═════ Exercise input

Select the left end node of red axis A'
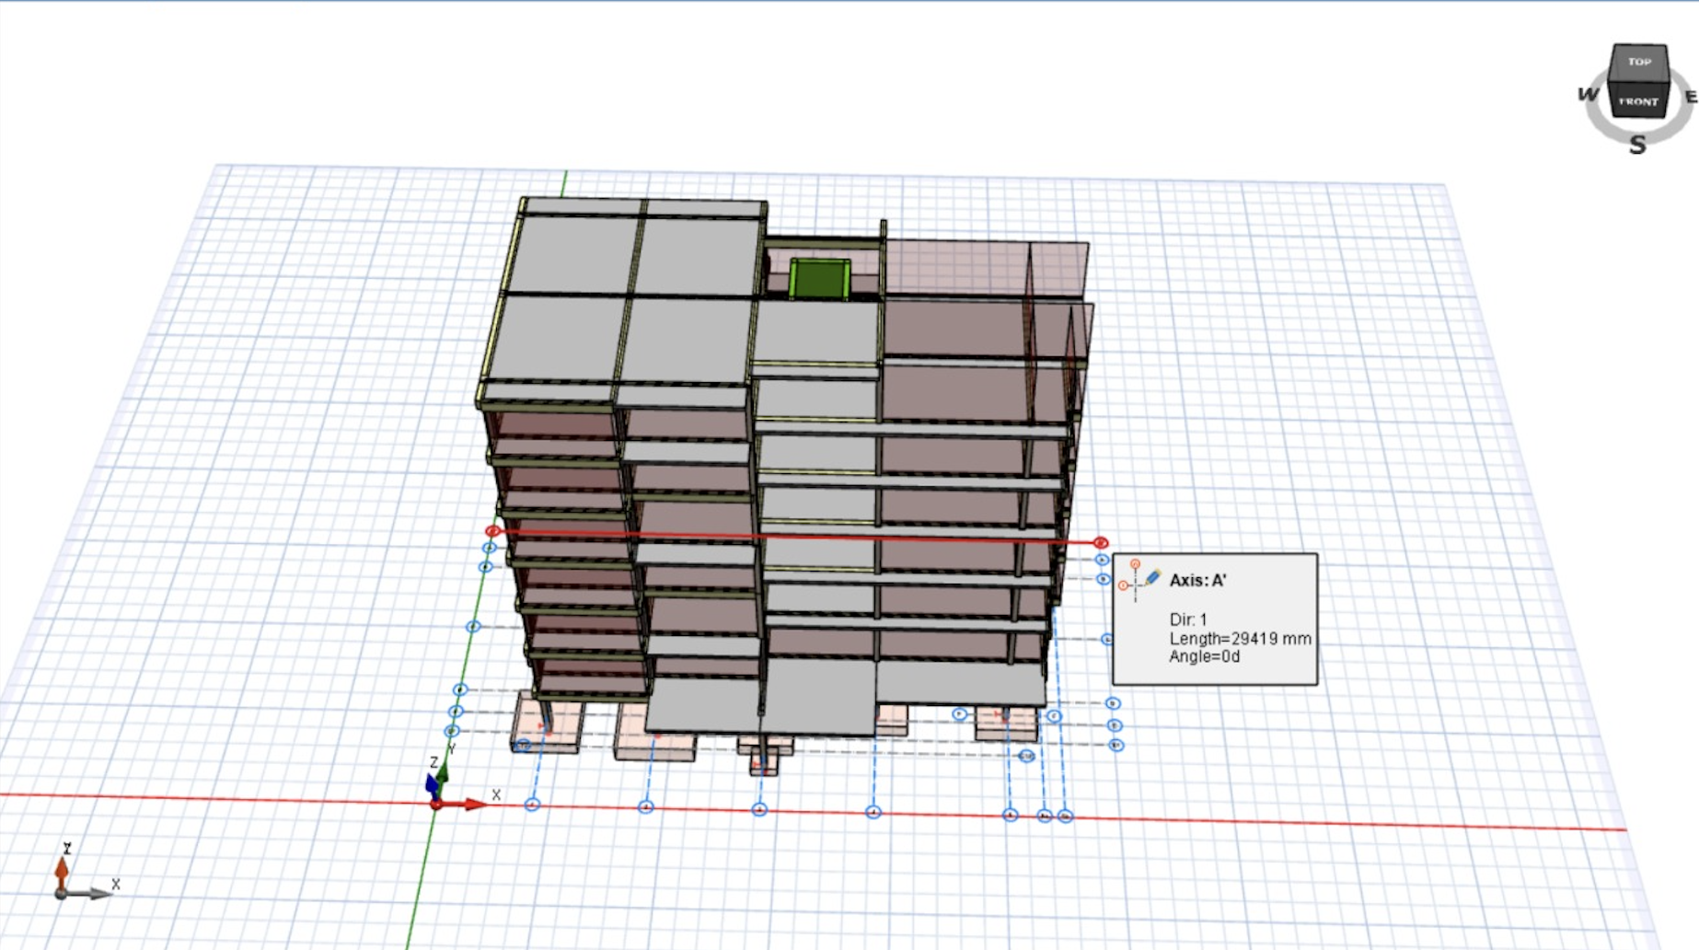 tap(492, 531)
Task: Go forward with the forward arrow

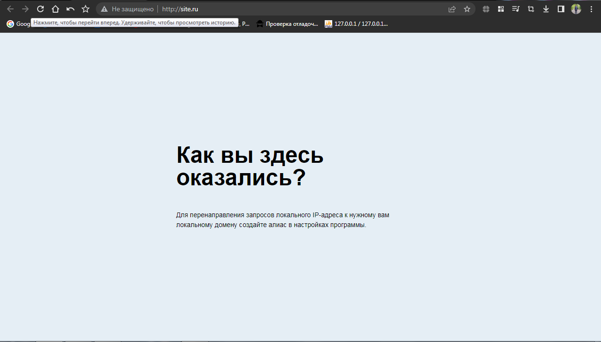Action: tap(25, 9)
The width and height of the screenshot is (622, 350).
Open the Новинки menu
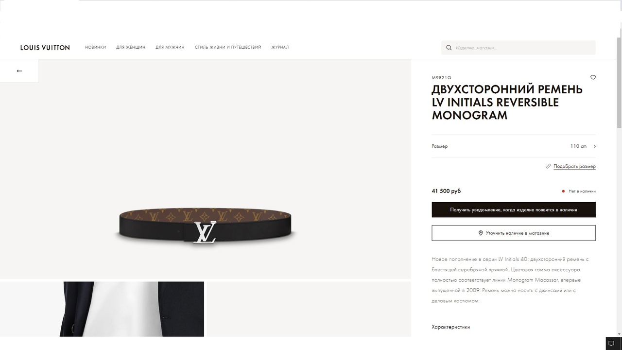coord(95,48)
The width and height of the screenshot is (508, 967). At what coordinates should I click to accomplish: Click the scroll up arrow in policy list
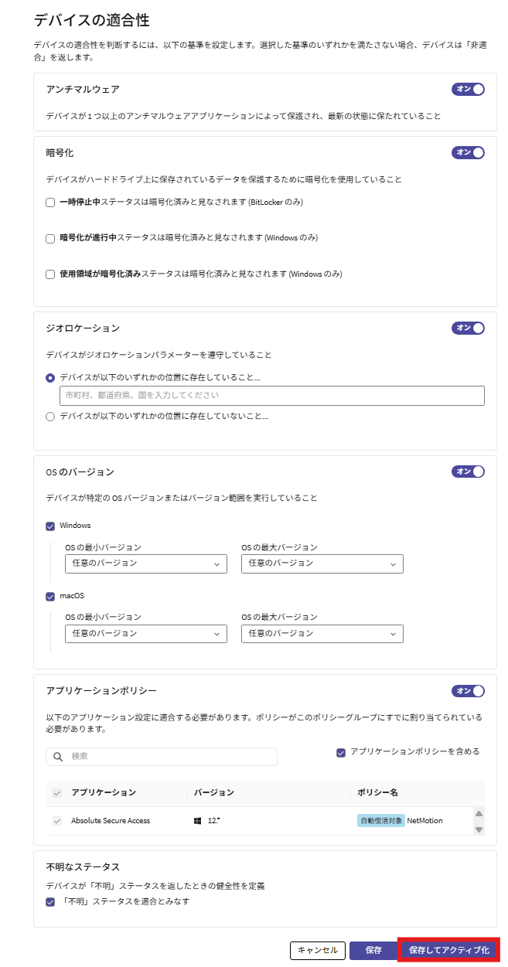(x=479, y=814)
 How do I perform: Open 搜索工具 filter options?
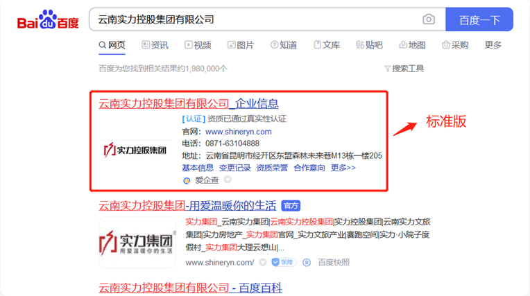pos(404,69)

══════════

# Exercise objective
Leave out the pictures and output every record above precisely as given.

# Expected answer
Select the left end node of red axis A'
 tap(492, 531)
Task: Go forward with the forward arrow

Action: tap(25, 9)
The width and height of the screenshot is (622, 350).
Open the Новинки menu
coord(95,48)
The width and height of the screenshot is (508, 967). At what coordinates should I click to accomplish: Click the scroll up arrow in policy list
(x=479, y=814)
 How do I perform: Open 搜索工具 filter options?
pos(404,69)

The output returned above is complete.